Secondo la giurisprudenza consolidata della Corte di giustizia europea, il commercio parallelo di farmaci «è una forma legittima di scambio all’interno del Mercato unico». Lo ha detto l’altro ieri Thierry Breton, commissario Ue per il mercato interno, rispondendo all’interrogazione presentata a dicembre dalla parlamentare europea Kateřina Konečná. Nel suo intervento, la rappresentante ceca aveva chiesto se le norme che in Germania spingono le farmacie a preferire il medicinale importato meno caro quando il farmaco prescritto non è sostituibile siano compatibili con il diritto europeo.

Il nuovo contratto quadro firmato nel luglio scorso da farmacie e associazione delle casse-malattia tedesche, spiegava la deputata, consente ai farmacisti di trattenere la differenza quando i risparmi conseguiti dalla dispensazione dei farmaci importati superano la soglia richiesta. Risultato: nei Paesi dove i medicinali hanno prezzi più bassi perché il potere d’acquisto degli abitanti è inferiore, le scorte hanno cominciato a esaurirsi a causa delle crescenti esportazioni verso la Germania. «La Commissione» concludeva Konečná «dica se ha all’esame un intervento legislativo che risolva la situazione o se intende fornire agli Stati membri uno strumento giuridico per proteggersi da queste pratiche commerciali».
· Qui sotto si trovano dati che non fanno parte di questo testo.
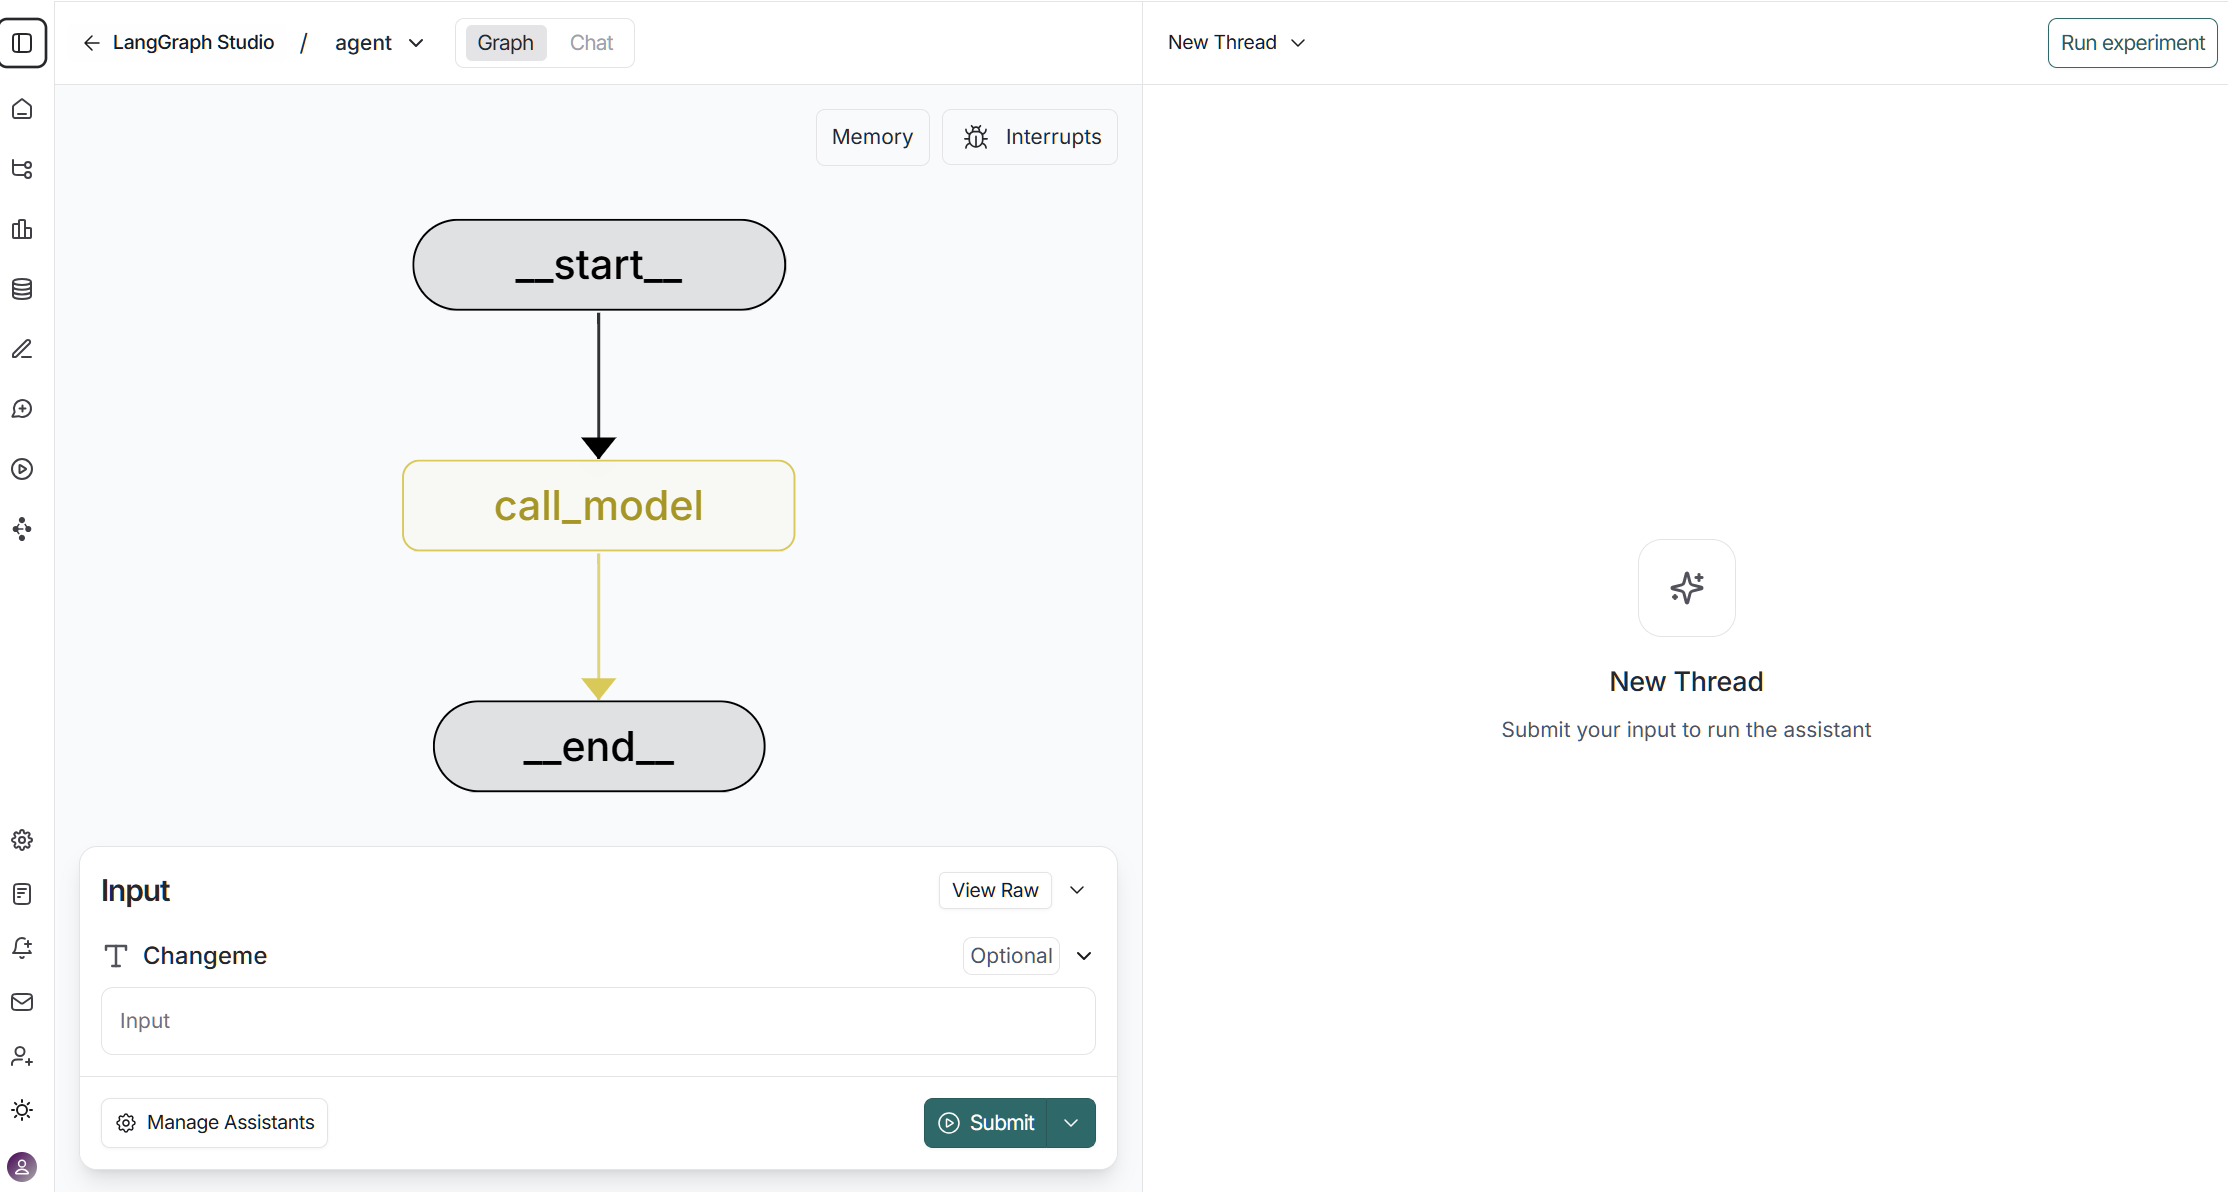Select the Graph view toggle
Image resolution: width=2228 pixels, height=1192 pixels.
(x=505, y=43)
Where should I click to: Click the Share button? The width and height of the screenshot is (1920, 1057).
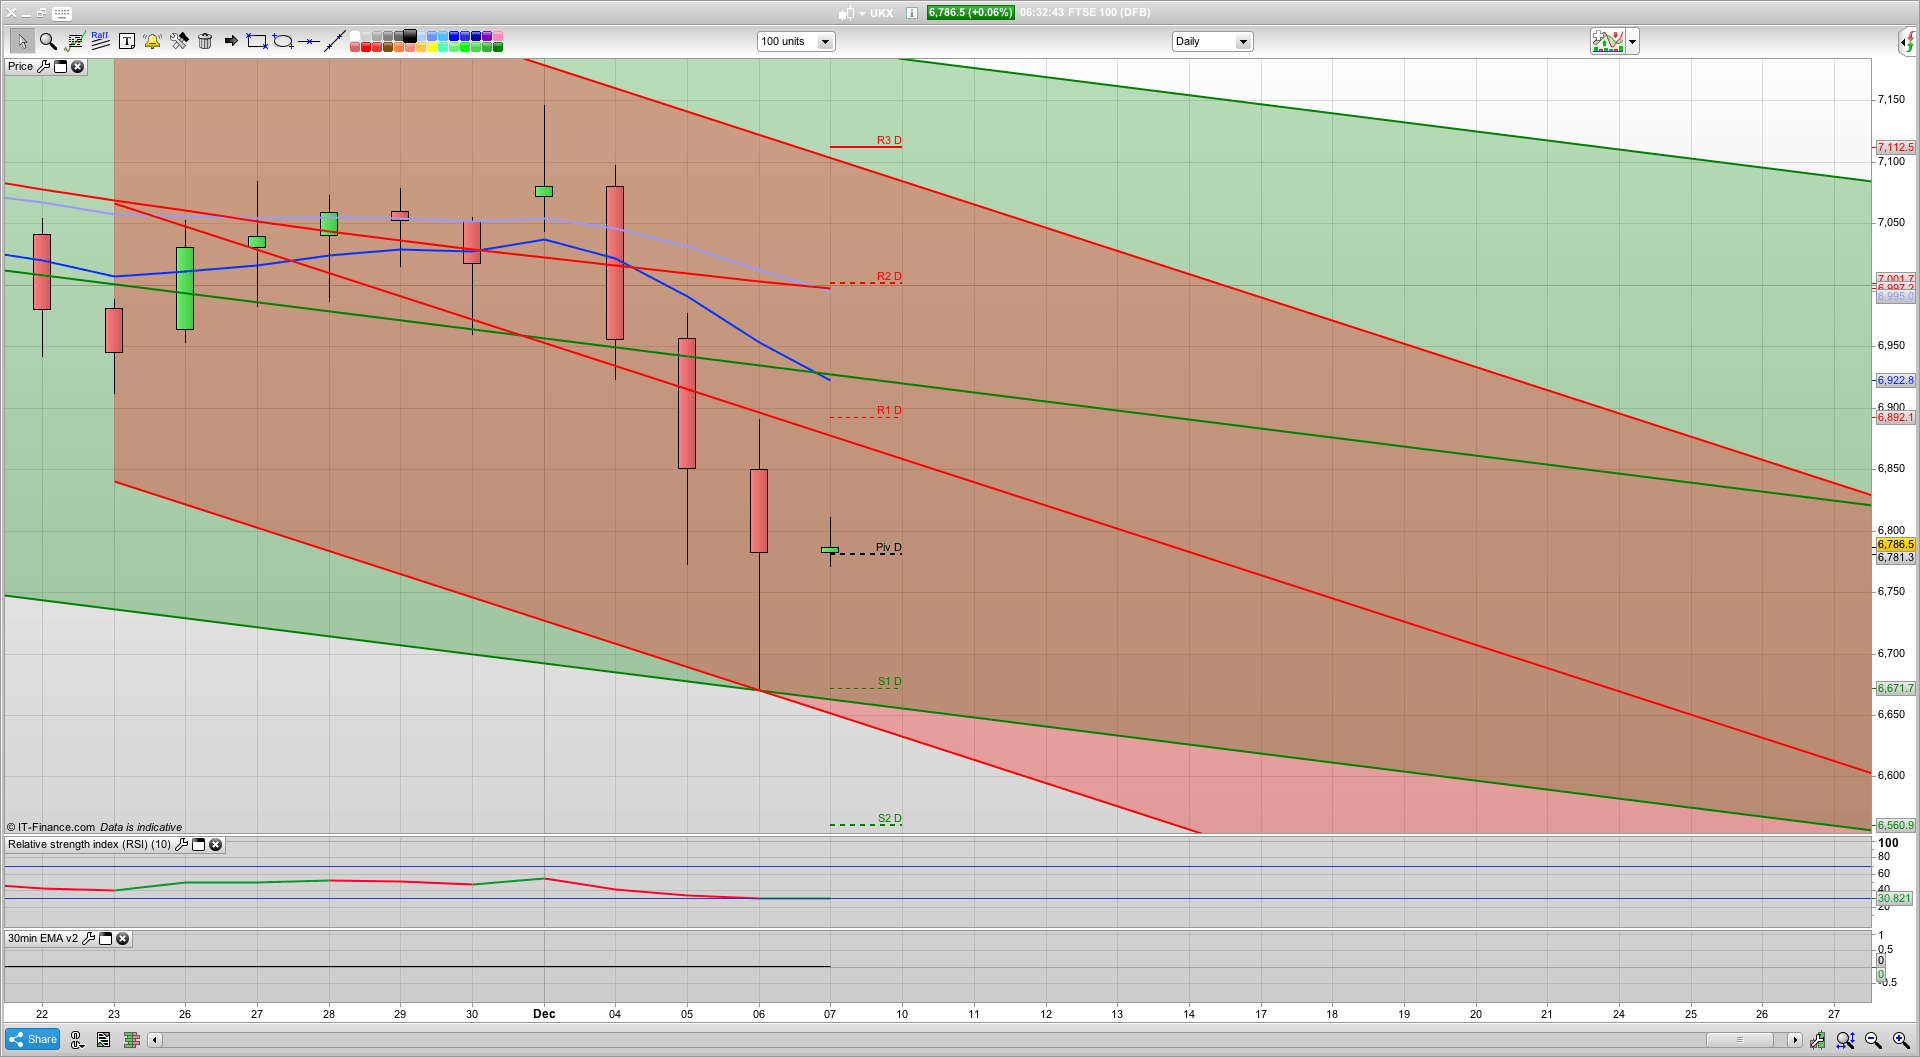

Nella propria risposta, Breton, chiarisce che «la Commissione non ha ricevuto alcuna denuncia in merito alla possibile incompatibilità dell’articolo 129 del Sozialgesetzbuch (la legge tedesca da cui discendono gli accordi quadro tra casse-mutua e farmacie, ndr) con le regole del Mercato interno». Inoltre, «la Commissione non dispone di informazioni secondo le quali questa disposizione violerebbe il diritto comunitario». La giurisprudenza europea, inoltre, riconosce che il commercio parallelo di medicinali è una forma legittima di scambio all’interno del mercato interno, fatti salvi gli articoli 34-36 del Trattato sul funzionamento dell’Unione europea che consentono agli Stati di adottare disposizioni specifiche purché non discriminatorie tra prodotti nazionali ed esteri. Peraltro, ha ricordato Breton, non va dimenticato che la direttiva 2001/83/Ce sui medicinali per uso umano riconosce ai Paesi dell’Unione il diritto di assicurare una «fornitura di farmaci adeguata e continua, affinché possano essere coperte le esigenze dei loro pazienti». Già oggi, dunque, gli Stati membri «possono adottare misure per prevenire o affrontare la carenza di medicinali, limitando la loro libera circolazione da, verso e all’interno del loro territorio al fine di proteggere la vita umana e garantire un’adeguata fornitura di medicinali sul loro territorio. Tali misure, tuttavia, devono essere giustificabili, necessarie e proporzionate agli obiettivi perseguiti».